No sé si hay tantas terapias como religiones, pero me sorprende su ironía con respecto a los enfermos que reclaman algo más que ingerir pastillas que les generan infinidad de desagradables efectos secundarios y que no les ayudan a superar su enfermedad.
Nadie ha hablado aquí tampoco de descarnar la mente, sino de entender de forma unitaria la relación cuerpo-mente.
Besos igualmente sinceros
No se enfade, querida Antígona, no quiero que se enoje conmigo. Pero ya sabe, otras veces lo he mencionado, que considero un error los juicios prematuros, de valor e imaginar cosas sobre otros que, al final, nunca se corresponden con la realidad.
Le diré la verdad: me llamo María, soy una jovencita de 25 años, ingeniera astronáutica y piloto de pruebas, mi anhelo es ser astronauta y poder viajar a Marte con mi novio. Lo malo es que a mi novio no lo veo yo muy predispuesto, quizás es que no me quiere suficiente o tanto como yo a él. Eso de la peletería es un invento.
La mención de mi experiencia particular era solamente un ejemplo retórico, no pretendía extraer de él consecuencias generales.
En cualquier caso, no me negará que el hecho cerebro-mente es el terreno perfecto para cometer errores al plasmar en él nuestros prejuicios, personales, morales, sociales y culturales, de todo tipo.
Besos telepáticos.
No se apure, estimado Peletero, que no me enfado. Pero sí creo que no es posible dejar de imaginar cosas sobre los demás que, es posible, las más de las veces nos hagan incurrir en error, pero en otras ocasiones no tanto.

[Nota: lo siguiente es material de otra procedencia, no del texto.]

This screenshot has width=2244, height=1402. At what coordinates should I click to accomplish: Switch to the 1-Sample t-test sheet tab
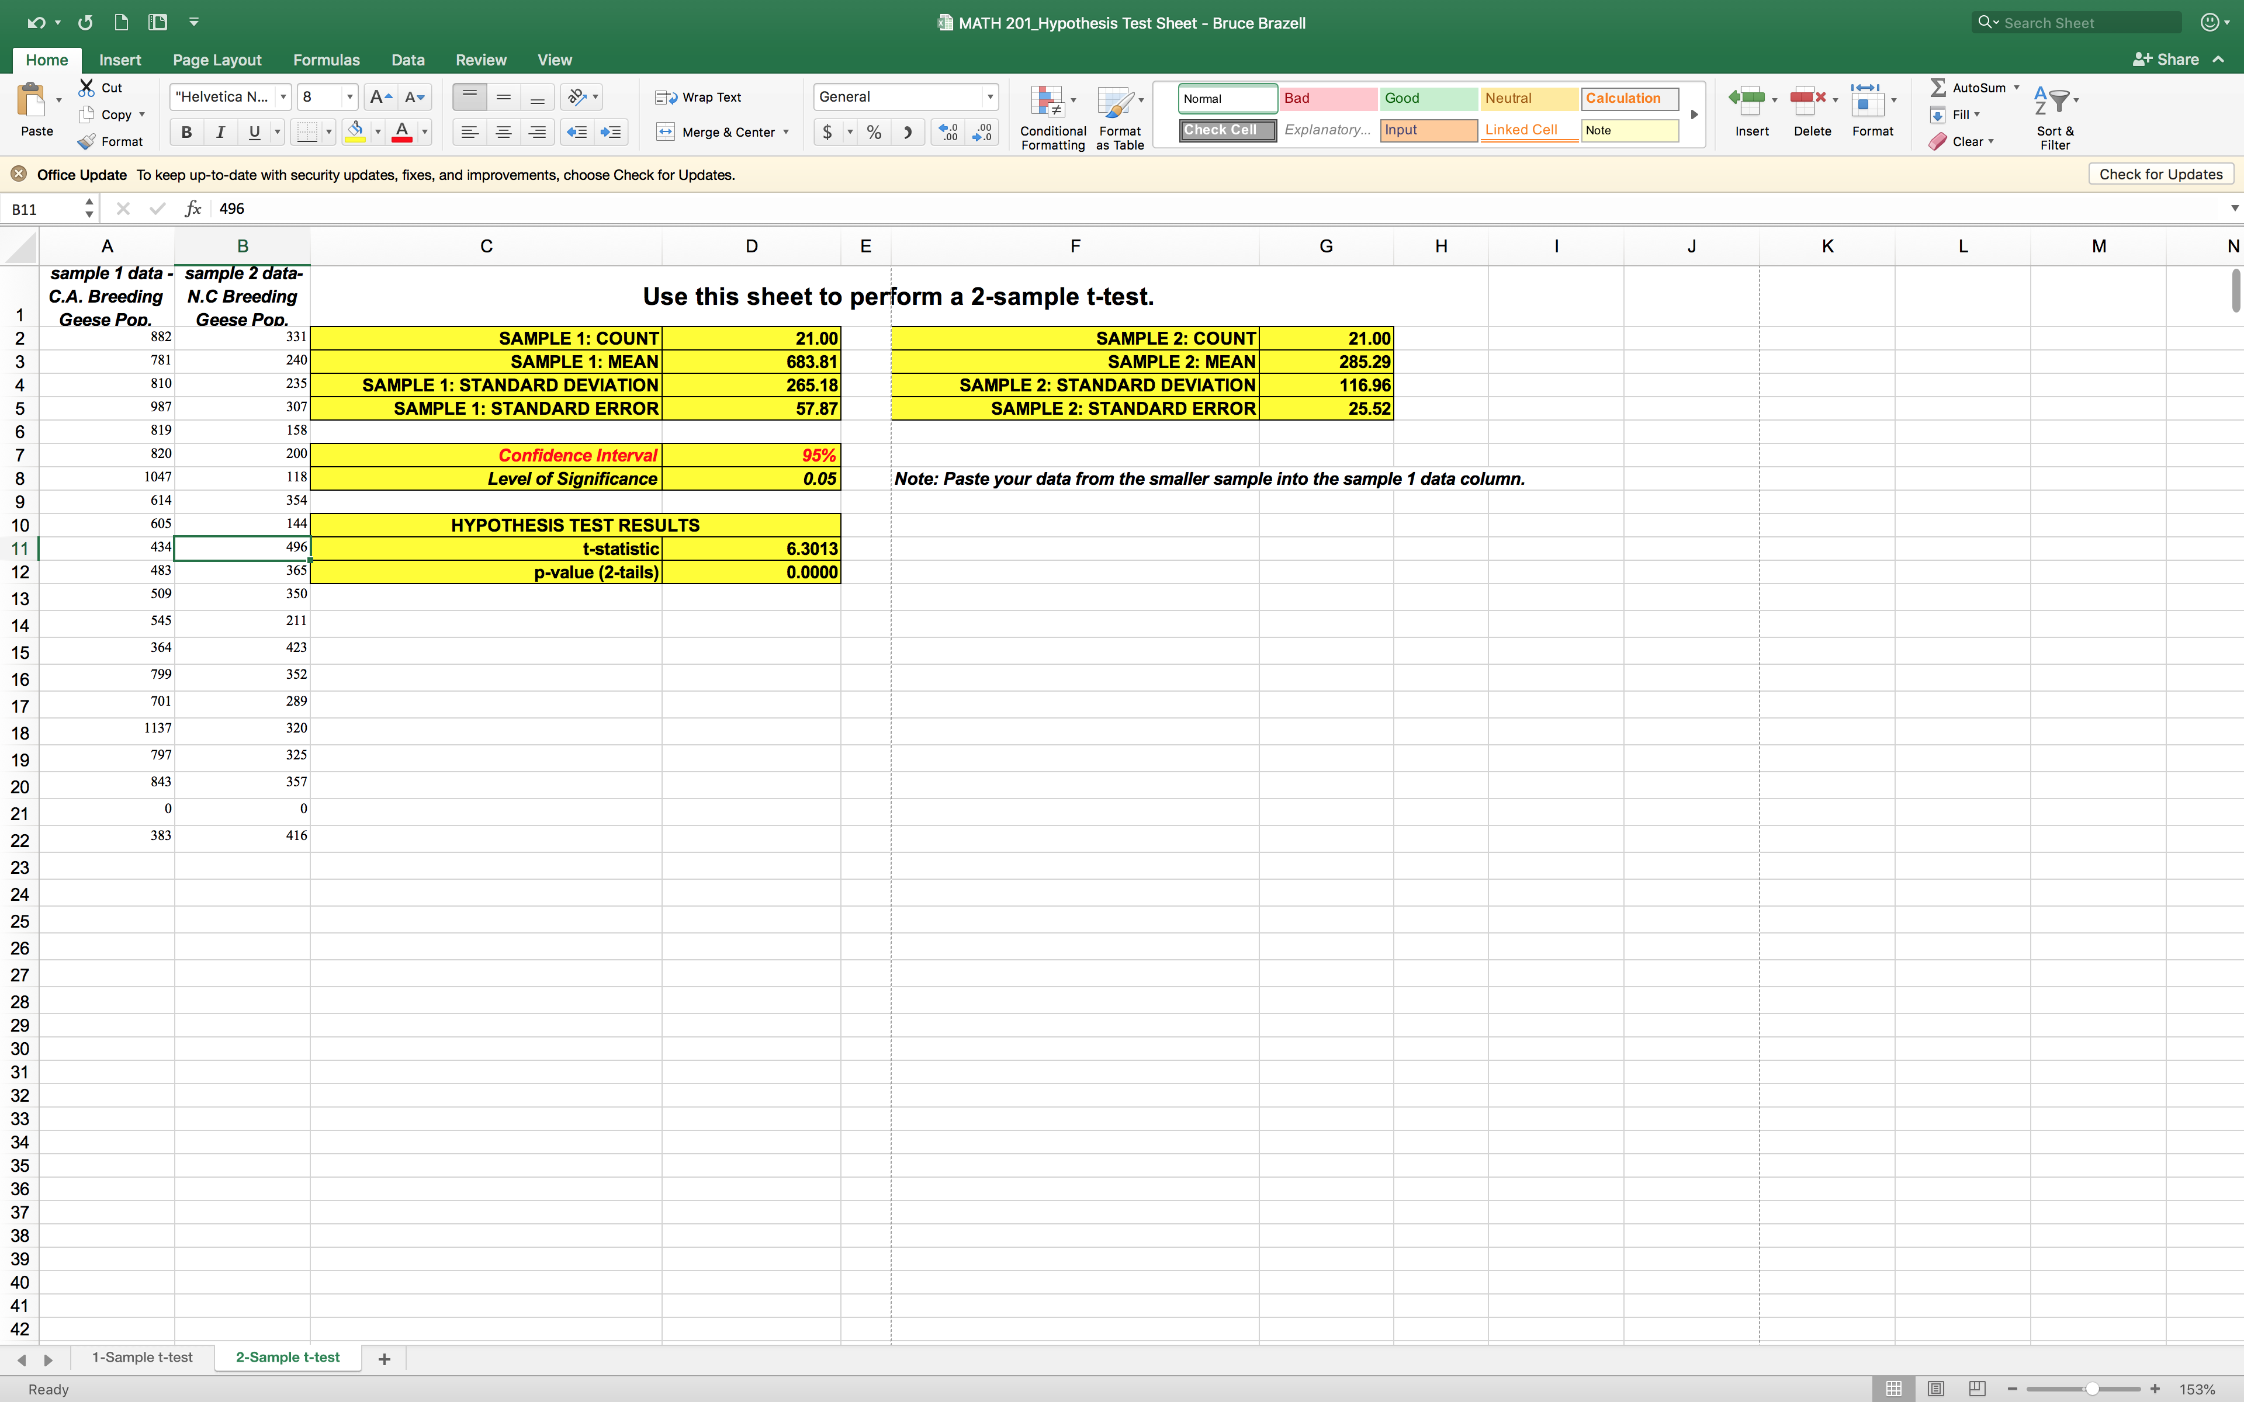[x=142, y=1357]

En este espacio no somos más que lo que decimos y toda imaginación se proyecta sobre el único dato de las palabras de otros. No tenemos más datos, no tenemos más pistas. Así que yo sólo imagino a partir de sus palabras. Si éstas son engañosas, si le presentan bajo un disfraz que no se corresponde con la realidad de su persona, no me importa. Como le digo, usted es aquí quien escribe bajo el nombre de El Peletero y sobre la figura que trazan sus palabras imagino. Jamás se me ocurriría afirmar que eso que imagino retrata su persona. Hasta podría ser usted una máquina inteligente haciéndose pasar por humano. Nunca descarto esa posibilidad :P
Le doy la razón en que el problema cerebro-mente es un terreno abonado para el error. Pero tanto por querer descarnar a la mente como por pretender desmentalizar a la masa tangible y cortable en pedacitos que es el cerebro. Como le decía, creo que es preciso atender a su unidad, a su correlación. Cosa que no suelen hacer los psiquiatras que excluyen cualquier influencia vital –y todos sabemos que hay circunstancias que pueden conducir a la locura- en el surgimiento de la enfermedad mental.